-- WHAT THIS TASK INVOLVES --
From the line containing "The width and height of the screenshot is (985, 832)." to the last line of the records below, retype every line exactly and output nothing else.

-- MATERIAL FOR THIS TASK --
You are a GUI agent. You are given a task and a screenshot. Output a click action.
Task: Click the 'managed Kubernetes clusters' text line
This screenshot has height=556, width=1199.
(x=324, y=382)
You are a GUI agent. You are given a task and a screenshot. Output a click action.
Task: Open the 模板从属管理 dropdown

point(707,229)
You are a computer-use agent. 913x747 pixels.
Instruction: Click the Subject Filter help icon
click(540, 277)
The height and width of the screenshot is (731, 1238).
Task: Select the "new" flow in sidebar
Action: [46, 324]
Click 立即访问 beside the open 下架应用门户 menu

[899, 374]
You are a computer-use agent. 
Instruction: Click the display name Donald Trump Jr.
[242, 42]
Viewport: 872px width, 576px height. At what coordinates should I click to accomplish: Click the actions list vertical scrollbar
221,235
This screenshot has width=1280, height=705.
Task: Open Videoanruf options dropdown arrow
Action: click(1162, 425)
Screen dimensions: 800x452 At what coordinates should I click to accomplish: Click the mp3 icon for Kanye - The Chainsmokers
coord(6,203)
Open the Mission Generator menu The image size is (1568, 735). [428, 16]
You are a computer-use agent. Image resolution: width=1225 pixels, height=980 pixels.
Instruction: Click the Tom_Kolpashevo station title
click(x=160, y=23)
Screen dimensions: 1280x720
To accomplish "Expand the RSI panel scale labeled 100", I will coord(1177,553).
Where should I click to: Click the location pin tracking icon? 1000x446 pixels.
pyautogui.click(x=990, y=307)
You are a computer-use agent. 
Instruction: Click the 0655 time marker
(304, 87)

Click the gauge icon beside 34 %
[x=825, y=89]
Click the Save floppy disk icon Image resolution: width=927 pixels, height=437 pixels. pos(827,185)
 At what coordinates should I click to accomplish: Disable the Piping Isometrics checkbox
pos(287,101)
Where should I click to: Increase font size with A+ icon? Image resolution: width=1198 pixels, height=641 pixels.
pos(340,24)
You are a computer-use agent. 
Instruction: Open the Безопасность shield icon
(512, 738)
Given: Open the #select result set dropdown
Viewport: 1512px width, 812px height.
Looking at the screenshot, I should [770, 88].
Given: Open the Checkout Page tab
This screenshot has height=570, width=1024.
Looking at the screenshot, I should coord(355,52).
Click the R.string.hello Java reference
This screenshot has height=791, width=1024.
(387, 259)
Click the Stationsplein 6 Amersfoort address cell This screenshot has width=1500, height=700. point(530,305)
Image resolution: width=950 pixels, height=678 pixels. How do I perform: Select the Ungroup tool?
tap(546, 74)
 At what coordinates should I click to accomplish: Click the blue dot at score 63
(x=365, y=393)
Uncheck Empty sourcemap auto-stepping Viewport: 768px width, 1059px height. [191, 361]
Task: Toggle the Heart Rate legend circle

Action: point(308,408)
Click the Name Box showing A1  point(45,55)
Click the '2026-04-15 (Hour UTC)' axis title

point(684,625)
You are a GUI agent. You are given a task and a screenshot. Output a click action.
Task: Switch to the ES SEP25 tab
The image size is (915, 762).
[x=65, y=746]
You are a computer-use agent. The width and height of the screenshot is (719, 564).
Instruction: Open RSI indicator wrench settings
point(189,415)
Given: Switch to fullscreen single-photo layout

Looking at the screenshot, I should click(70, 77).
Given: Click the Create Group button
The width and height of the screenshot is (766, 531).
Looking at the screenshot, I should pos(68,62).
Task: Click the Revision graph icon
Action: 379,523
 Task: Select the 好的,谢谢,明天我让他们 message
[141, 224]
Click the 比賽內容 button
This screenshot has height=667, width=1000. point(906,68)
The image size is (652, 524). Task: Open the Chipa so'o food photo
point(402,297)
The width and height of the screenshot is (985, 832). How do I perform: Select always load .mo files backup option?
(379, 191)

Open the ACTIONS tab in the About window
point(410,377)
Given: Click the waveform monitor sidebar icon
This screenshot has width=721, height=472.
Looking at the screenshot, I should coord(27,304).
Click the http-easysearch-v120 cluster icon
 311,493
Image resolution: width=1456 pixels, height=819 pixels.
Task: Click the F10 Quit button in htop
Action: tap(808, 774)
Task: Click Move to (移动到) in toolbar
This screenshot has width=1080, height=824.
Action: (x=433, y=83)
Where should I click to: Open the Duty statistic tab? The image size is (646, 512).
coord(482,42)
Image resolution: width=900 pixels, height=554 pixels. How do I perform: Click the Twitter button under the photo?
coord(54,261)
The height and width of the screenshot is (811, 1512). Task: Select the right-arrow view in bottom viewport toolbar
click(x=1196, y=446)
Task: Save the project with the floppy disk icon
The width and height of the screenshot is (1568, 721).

-- EXERCISE RESPONSE --
The width and height of the screenshot is (985, 832). How do I perform: Select always load .mo files backup option?
(379, 191)

Open the ACTIONS tab in the About window
point(410,377)
Given: Click the waveform monitor sidebar icon
This screenshot has width=721, height=472.
Looking at the screenshot, I should coord(27,304).
Click the http-easysearch-v120 cluster icon
 311,493
Image resolution: width=1456 pixels, height=819 pixels.
Task: Click the F10 Quit button in htop
Action: tap(808, 774)
Task: Click Move to (移动到) in toolbar
This screenshot has width=1080, height=824.
Action: (x=433, y=83)
Where should I click to: Open the Duty statistic tab? The image size is (646, 512).
coord(482,42)
Image resolution: width=900 pixels, height=554 pixels. How do I perform: Click the Twitter button under the photo?
coord(54,261)
The height and width of the screenshot is (811, 1512). Task: Select the right-arrow view in bottom viewport toolbar
click(x=1196, y=446)
Task: Save the project with the floppy disk icon
The width and height of the screenshot is (1568, 721).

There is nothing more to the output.